$100 Laptops Will Cost $130
Many people were skeptical that MIT Media Lab could churn out a laptop for $100. And they were right. It’ll cost between $130 and $140 until the One Laptop Per Child lead Nicholas Negroponte can fill enough orders to drop it to $100. But it’s been a valiant effort and excitement around the recently unveiled prototypes is growing.
Last week, Negroponte and his team unveiled the rugged, human-powered, mesh-networked, drop-it-in-the-mud-if-you-want, rubber bound prototypes to the world, posting photos of them on Flickr. Weighing two pounds, the machine is powered by Linux Fedora operating system and will be available to world governments beginning in April 2007.
There are still a few bugs to work out, like sunlight readability of the screens (which will be 25% larger in the final version) and deciding on the final look among the three finalists. Pricing will depend on the amount of RAM ordered, but Negroponte expects to reach the $100 price point as orders reach 5 or 6 million.
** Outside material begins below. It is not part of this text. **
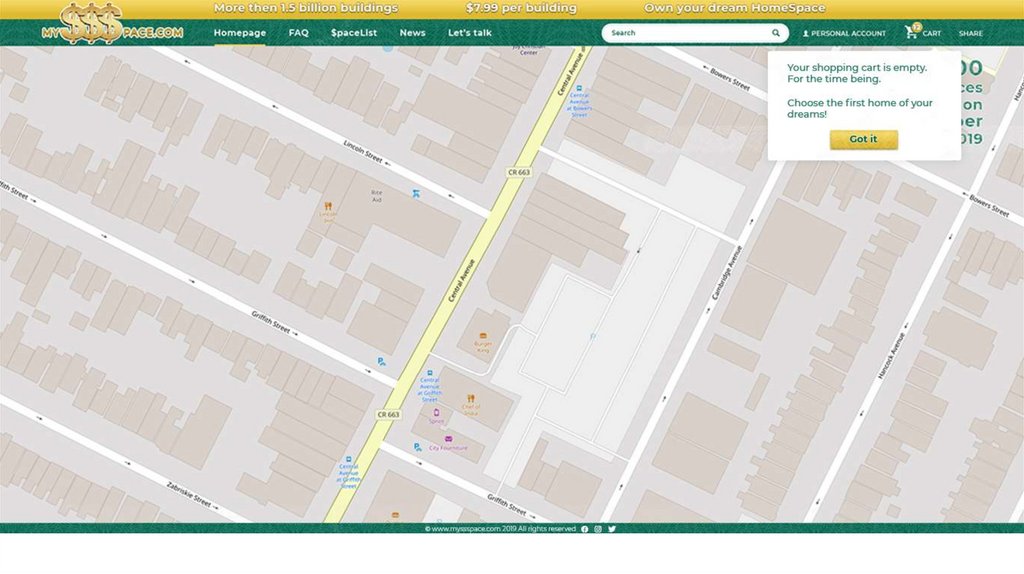Click the City Fourniture shop marker
Image resolution: width=1024 pixels, height=574 pixels.
tap(449, 439)
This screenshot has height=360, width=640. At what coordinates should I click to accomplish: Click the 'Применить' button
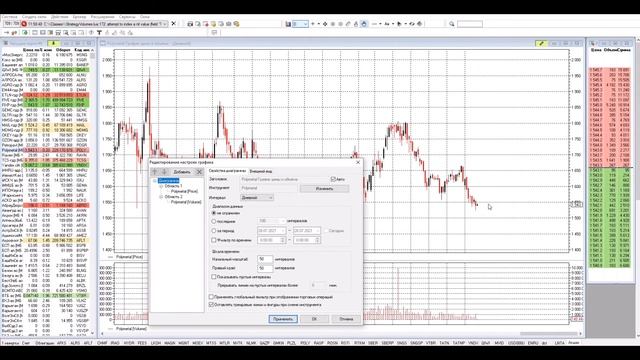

Several countries with impoverished citizens have shown active interest in purchasing the laptops, including Argentina, Brazil, China, Egypt, India, Indonesia, Mexico, Nigeria, Russia, and Thailand.
The laptop will operate under a Creative Commons license, giving their young recipients “unrestricted rights to content.” The Red Hat desktop team also recently added “buddy icons” to illustrate the system’s chat features.